On the Performance of Tri-Hybrid Beamforming Using Pinching Antennas
Zhenqiao Cheng, Chongjun Ouyang, Nicola Marchetti
TL;DR
This work addresses the challenge of high-frequency path loss and blockage by integrating a Pinching-Antenna System (PASS) as an outer-layer beamformer into tri-hybrid digital-analog beamforming. It derives the optimal tri-hybrid precoders and PA placements, and establishes tight upper/lower bounds on channel capacity, along with a power-scaling law that characterizes how capacity grows with the number of pinching antennas. The analysis covers both single- and multi-RF scenarios, supported by numerical results showing substantial gains over conventional hybrid beamforming and identifying the existence of an optimal number of PAs.
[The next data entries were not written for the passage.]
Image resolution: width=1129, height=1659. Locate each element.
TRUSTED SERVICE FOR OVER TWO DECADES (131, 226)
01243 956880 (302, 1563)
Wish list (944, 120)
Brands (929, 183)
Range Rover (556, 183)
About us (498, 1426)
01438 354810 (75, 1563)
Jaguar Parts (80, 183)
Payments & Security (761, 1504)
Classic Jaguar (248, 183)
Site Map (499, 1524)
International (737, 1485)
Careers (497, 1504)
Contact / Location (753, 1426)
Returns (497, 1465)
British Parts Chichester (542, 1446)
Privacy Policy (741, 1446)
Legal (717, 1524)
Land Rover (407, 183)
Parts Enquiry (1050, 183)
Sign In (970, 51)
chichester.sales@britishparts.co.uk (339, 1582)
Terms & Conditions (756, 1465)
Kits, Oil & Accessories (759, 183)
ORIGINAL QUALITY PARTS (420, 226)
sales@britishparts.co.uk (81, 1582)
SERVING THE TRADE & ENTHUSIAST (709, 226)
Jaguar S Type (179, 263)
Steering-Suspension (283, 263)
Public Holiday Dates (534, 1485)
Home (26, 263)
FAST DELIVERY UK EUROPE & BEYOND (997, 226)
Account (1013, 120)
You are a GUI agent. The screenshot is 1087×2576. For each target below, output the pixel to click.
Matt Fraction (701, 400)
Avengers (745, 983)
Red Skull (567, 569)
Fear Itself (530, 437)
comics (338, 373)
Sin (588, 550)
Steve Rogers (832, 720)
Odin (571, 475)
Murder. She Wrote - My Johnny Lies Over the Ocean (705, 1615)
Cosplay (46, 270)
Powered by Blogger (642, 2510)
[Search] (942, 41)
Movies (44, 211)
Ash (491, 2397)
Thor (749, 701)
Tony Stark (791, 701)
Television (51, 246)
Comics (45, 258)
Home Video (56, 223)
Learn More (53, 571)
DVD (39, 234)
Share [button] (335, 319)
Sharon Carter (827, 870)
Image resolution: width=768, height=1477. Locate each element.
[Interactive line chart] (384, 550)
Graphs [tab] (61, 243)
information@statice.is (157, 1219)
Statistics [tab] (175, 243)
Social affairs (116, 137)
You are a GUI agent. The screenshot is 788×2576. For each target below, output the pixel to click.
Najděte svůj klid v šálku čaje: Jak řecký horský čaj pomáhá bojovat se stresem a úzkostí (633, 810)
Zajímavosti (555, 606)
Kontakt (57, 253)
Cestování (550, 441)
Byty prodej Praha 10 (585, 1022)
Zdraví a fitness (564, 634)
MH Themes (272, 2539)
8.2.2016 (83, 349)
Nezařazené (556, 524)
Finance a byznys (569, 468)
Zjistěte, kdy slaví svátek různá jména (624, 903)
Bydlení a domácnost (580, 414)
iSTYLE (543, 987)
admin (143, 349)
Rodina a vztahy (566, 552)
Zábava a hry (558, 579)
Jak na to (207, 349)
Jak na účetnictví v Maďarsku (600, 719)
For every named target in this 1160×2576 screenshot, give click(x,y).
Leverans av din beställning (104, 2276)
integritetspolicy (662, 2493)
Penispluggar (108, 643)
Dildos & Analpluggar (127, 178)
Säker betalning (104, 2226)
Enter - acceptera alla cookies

The findings suggest PASS-enabled tri-hybrid beamforming as a promising, scalable architecture for 6G-like systems, particularly in LoS-dominated regimes, with practical PM/PS operating modes for multiuser deployments.
Abstract
The Pinching-Antenna System (PASS) reconfigures wireless channels through \emph{pinching beamforming}, in which the active positions of pinching antennas (PAs) along dielectric waveguides are optimized to shape the radiation pattern. This article investigates the performance of PASS-enabled tri-hybrid beamforming, where pinched waveguides are integrated with a hybrid digital-analog beamformer to mitigate path loss and enhance spectral efficiency. The channel capacity of the proposed system is characterized by deriving the optimal tri-hybrid beamformer at both the digital and analog domains, as well as the optimal placement of PAs. Closed-form upper and lower bounds of the channel capacity are obtained, leading to a capacity scaling law with respect to the number of PAs. Numerical results verify the tightness of the derived bounds and demonstrate that applying PASS to tri-hybrid beamforming yields a significant performance gain over conventional hybrid beamforming under the same number of radio-frequency chains.